If it is for a quick and cheap interior partition wall don't worry too much, since you will probably move before that.

Dick


----------



## Bud Cline (Mar 12, 2006)

Those studs are going to out live you anyway why worry?


----------



## bergerdude (Jan 3, 2010)

ive read they will rust out in five years, I hope I have that much time left at least! Lol


----------



## Bud Cline (Mar 12, 2006)

> ive read they will rust out in five years,


Now do you really think that is possible? Get serious my friend.
What kind of a mysterious monster house are you living in?


----------



## joed (Mar 13, 2005)

bergerdude said:


> ive read they will rust out in five years, I hope I have that much time left at least! Lol


Then you have a major water issue and the wood studs will rot out also. If you fix the water issue then it doesn't really matter which type you use.


----------



## bergerdude (Jan 3, 2010)

Just to clarify....
I have a 5 yr old home, full basement with poured walls.
High water table, BUT No water infiltration.....just the typical basement and common humidity levels.

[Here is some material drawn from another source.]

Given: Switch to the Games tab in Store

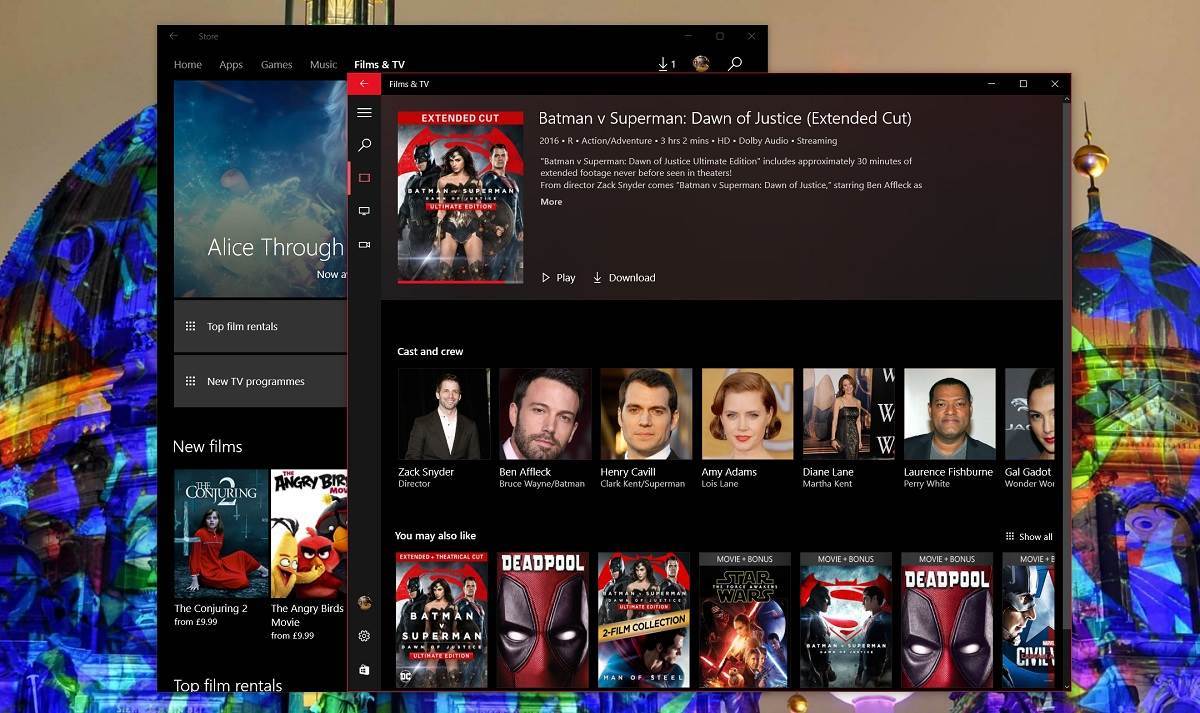Looking at the screenshot, I should pyautogui.click(x=276, y=63).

It sounds that normally steel studs would be ok then, but there is a lot of contradictory stuff out here in internet-land.

To be safe, couldn't that uses steel studs simply spray some primer on the cut ends and the screws....seems like an easy fix, and cheap....no?

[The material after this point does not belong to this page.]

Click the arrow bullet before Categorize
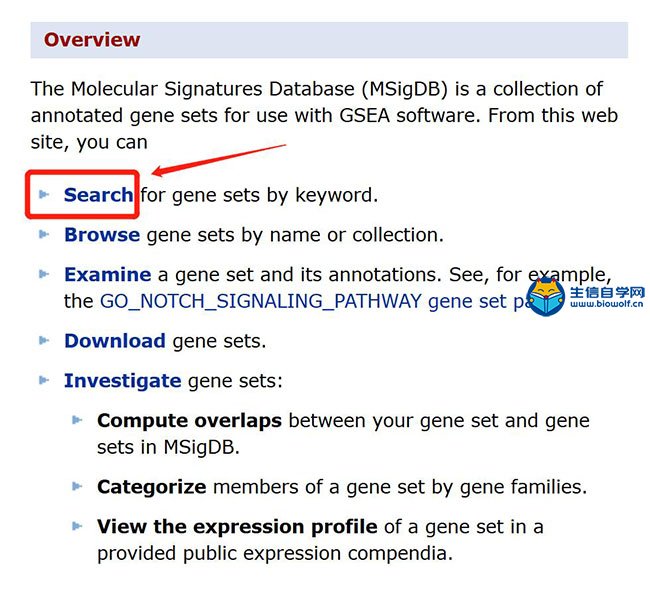The height and width of the screenshot is (593, 650). (x=77, y=486)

I have had wall ties leaks, so if I cover the walls and that happens again I was thinking of using metal studs for the whole basement, but now I am leaning towards interior only.

thanks


----------



## Gary in WA (Mar 11, 2009)

With a high water table, you will want a sill sealer under whatever you use for a bottom plate to stop any wicking moisture below the slab: http://www.greenbuildingadvisor.com...ressure-treated-sill-plates-and-building-code

Many times any moisture is air-dried before it shows on a slab until covered with flooring material.......

Steel studs require a thicker galvanized coating due to the chemicals in the newer p.t. wood for a bottom plate, not at the box stores.

Gary


----------



## bergerdude (Jan 3, 2010)

i just saw these, yet another option! Except they arent in my area yet.

www.ecostud.com


----------



## Gary in WA (Mar 11, 2009)

Nope, nor will I ever use them. 
He said heat loss for basement is 30%, more like 20% according to the “Pink Panther”: http://saveenergy.owenscorning.com/2...ate_the_9.html
Anything for a scare, I guess. 

He mentions replacing wood with his plastic stud = R-15----- the stud doesn’t come into the equation because the cavity is heated through the insulation anyway. There wouldn’t be a need for a thermal stud there anyway, not like an above grade outside wall, unless the stud was touching the cold concrete wall. (Yet he shows a gap between them in the picture).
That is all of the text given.